═════ Recorded data
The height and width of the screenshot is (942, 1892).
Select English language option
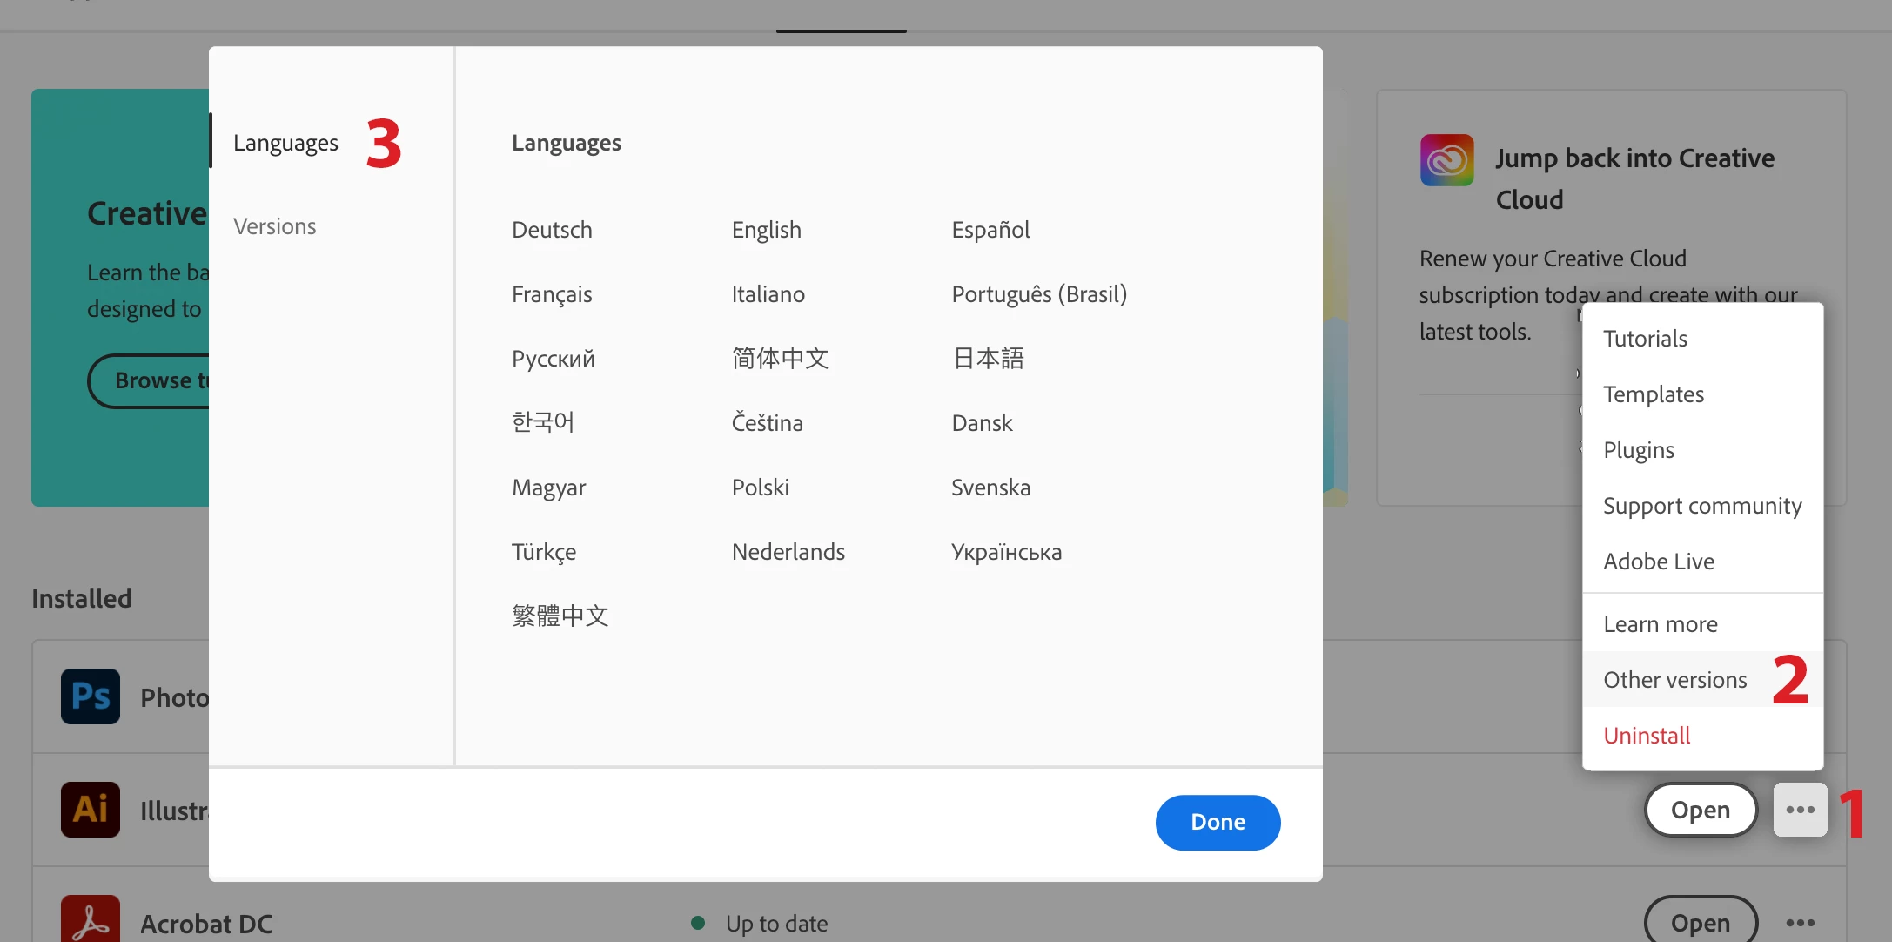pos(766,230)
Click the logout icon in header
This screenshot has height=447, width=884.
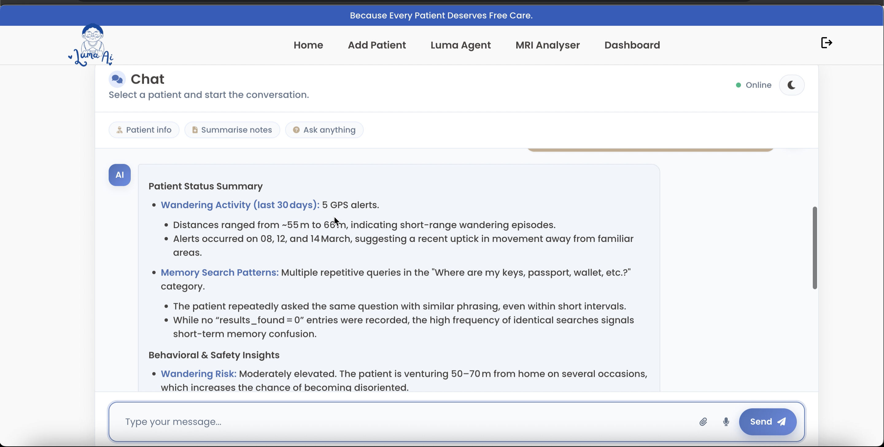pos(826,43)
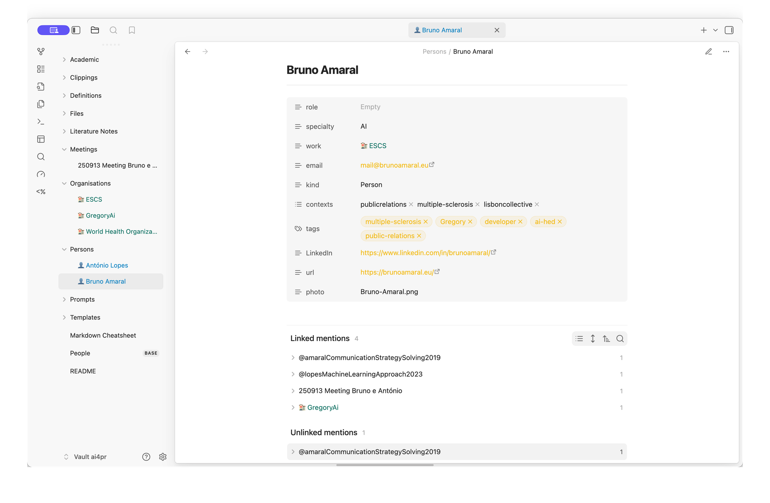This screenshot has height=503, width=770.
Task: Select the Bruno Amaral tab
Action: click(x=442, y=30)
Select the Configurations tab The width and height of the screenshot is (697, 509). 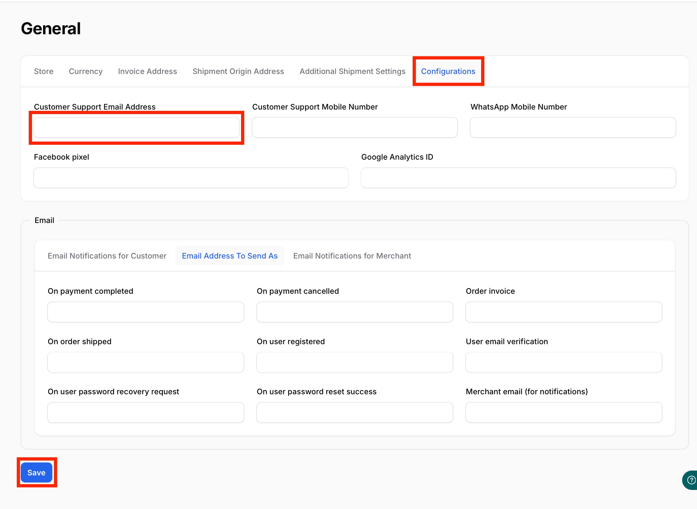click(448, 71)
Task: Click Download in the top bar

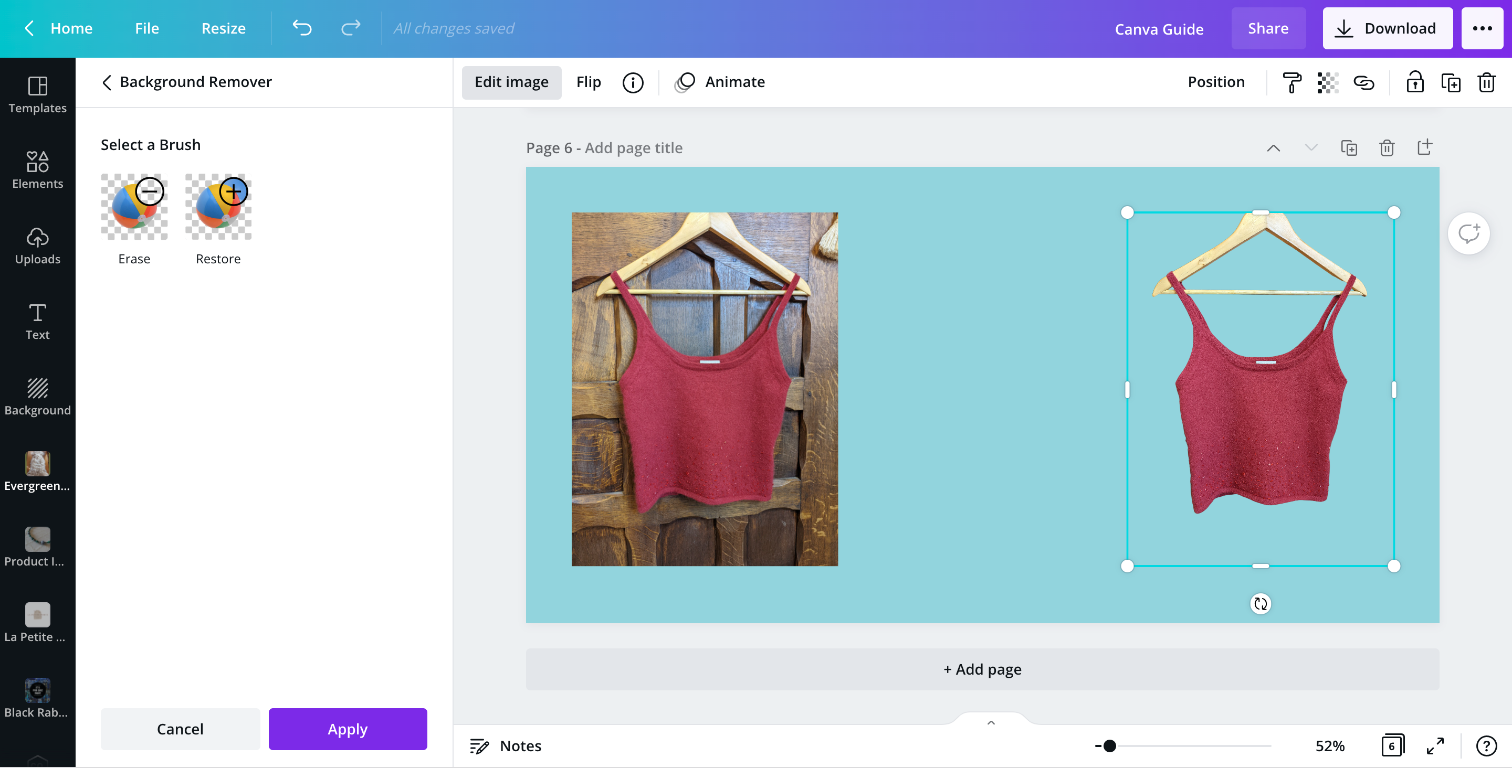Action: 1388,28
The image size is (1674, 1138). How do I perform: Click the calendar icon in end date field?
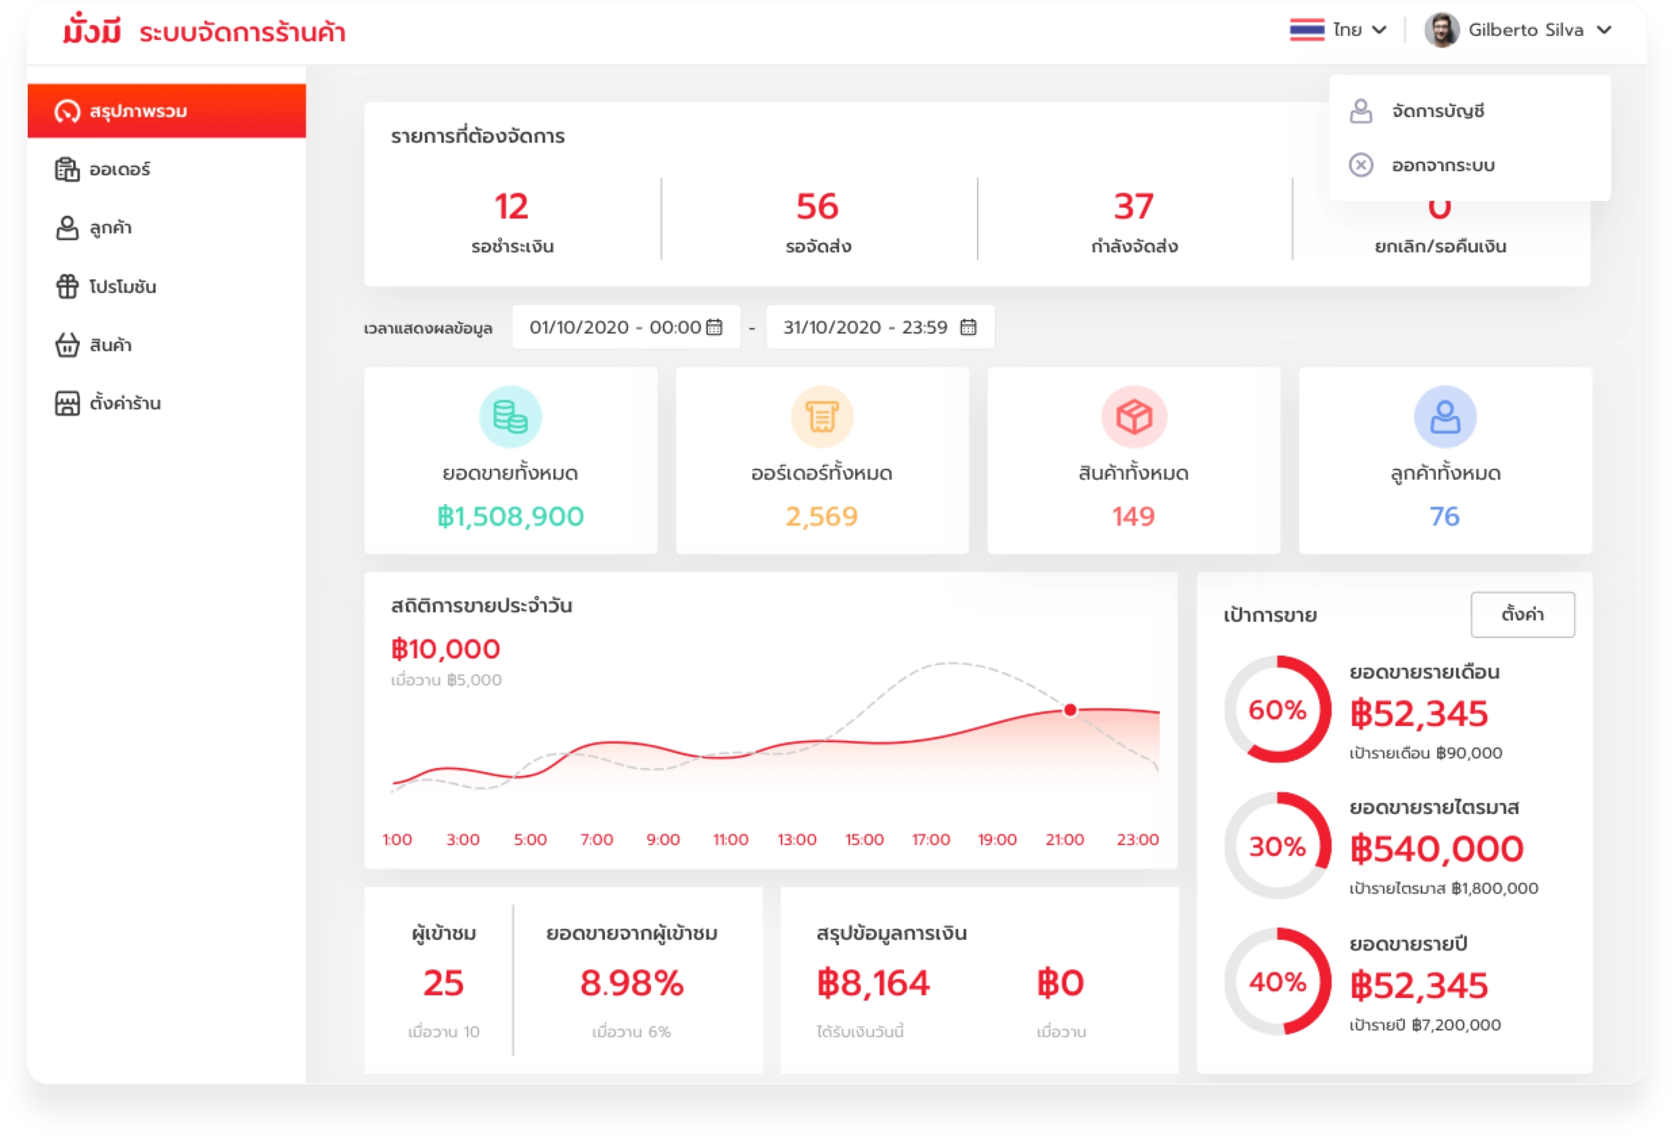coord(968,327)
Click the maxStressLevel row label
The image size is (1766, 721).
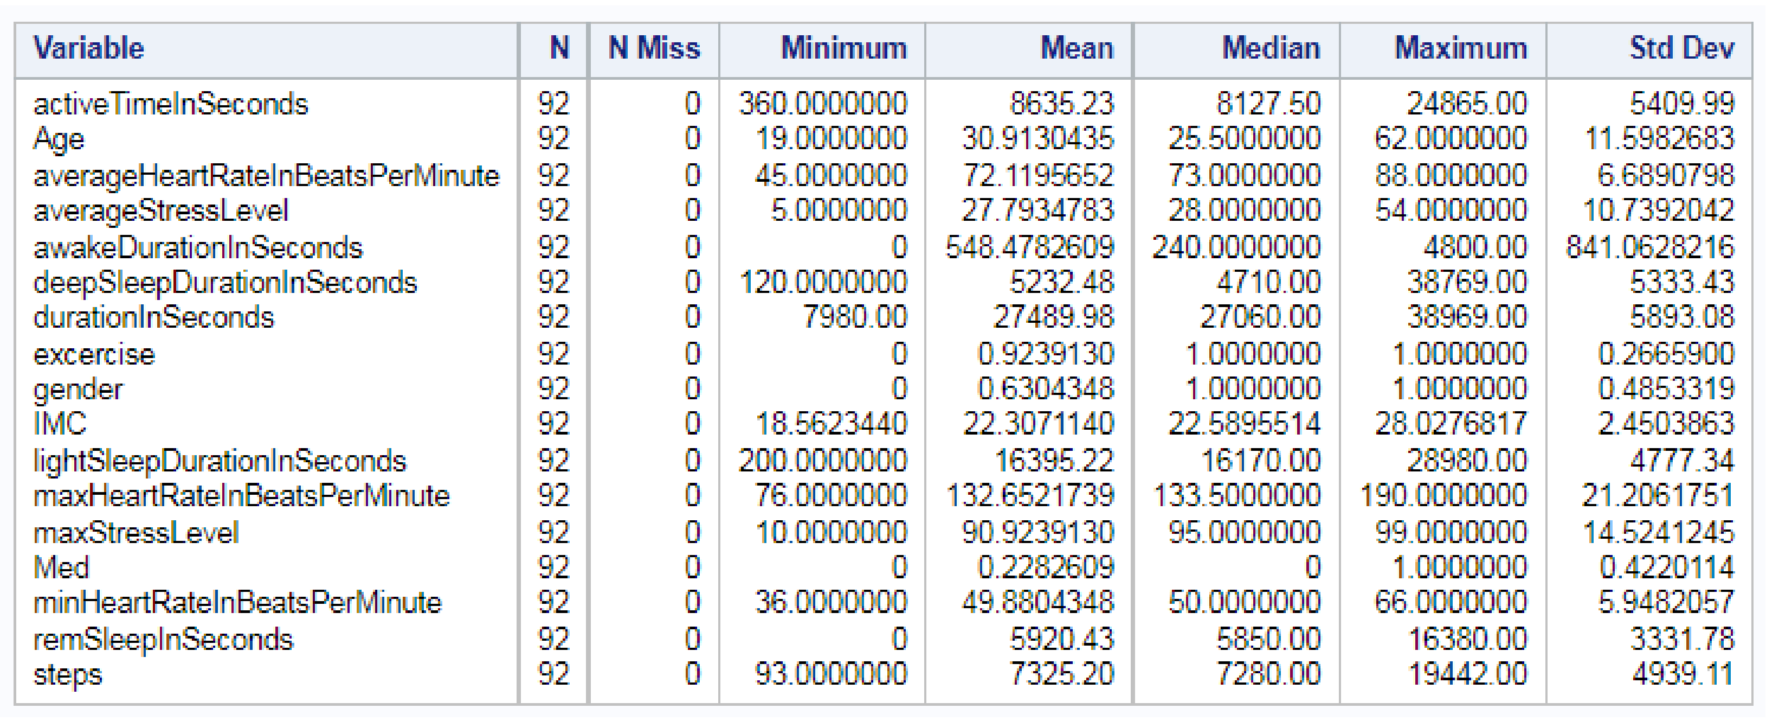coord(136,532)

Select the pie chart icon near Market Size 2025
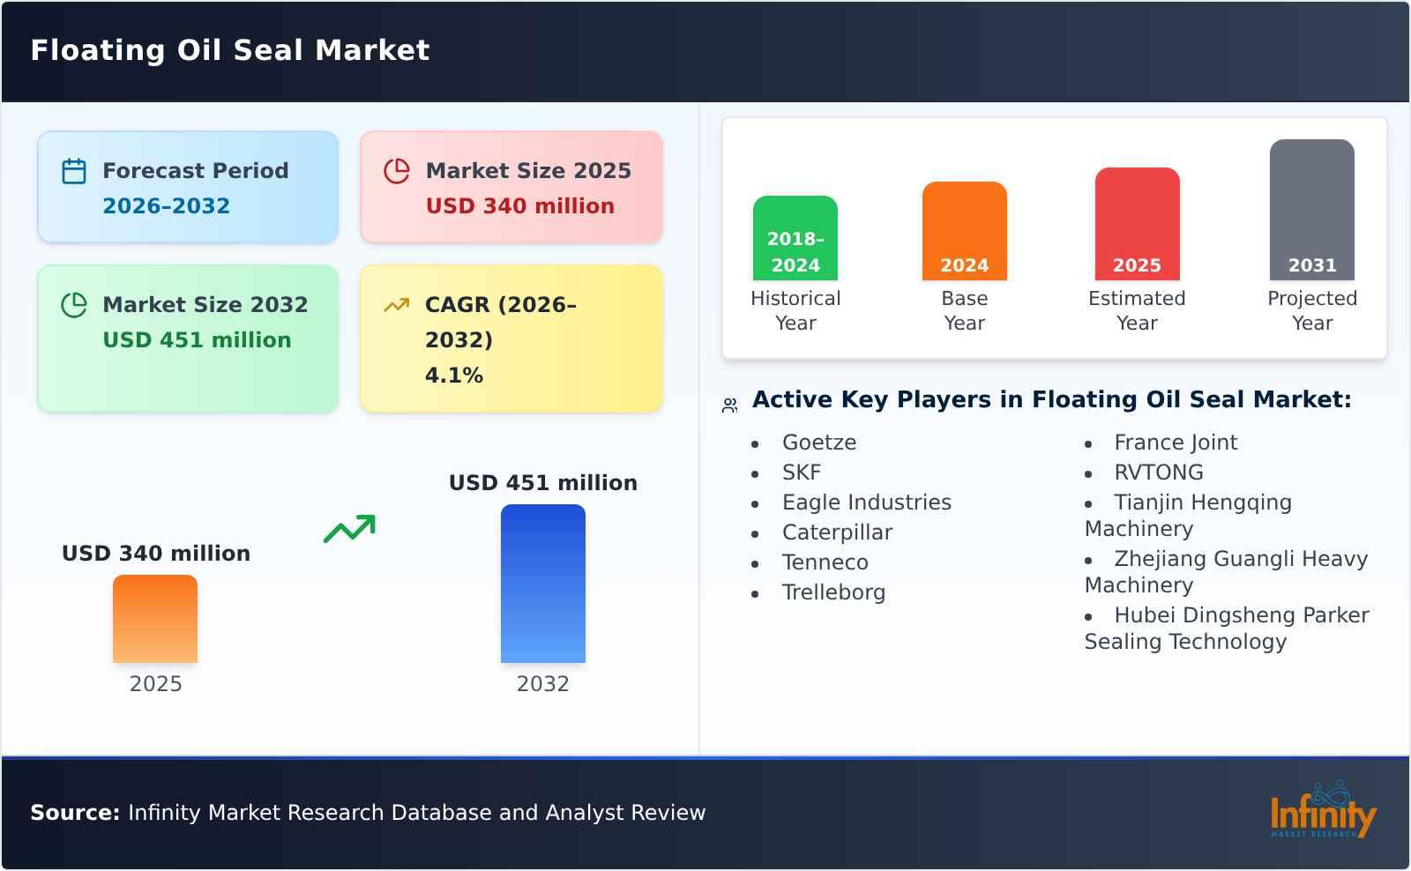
══════════
### Task instructions
Please, leaving out all pictures, transcribe exactly the lines above from the one containing "Task: Click Download in the top bar" through the final line, both included.

### Output for this exercise
Task: Click Download in the top bar

Action: 1388,28
The image size is (1674, 1138). How do I perform: Click the calendar icon in end date field?
coord(968,327)
Click the maxStressLevel row label
The image size is (1766, 721).
coord(136,532)

Select the pie chart icon near Market Size 2025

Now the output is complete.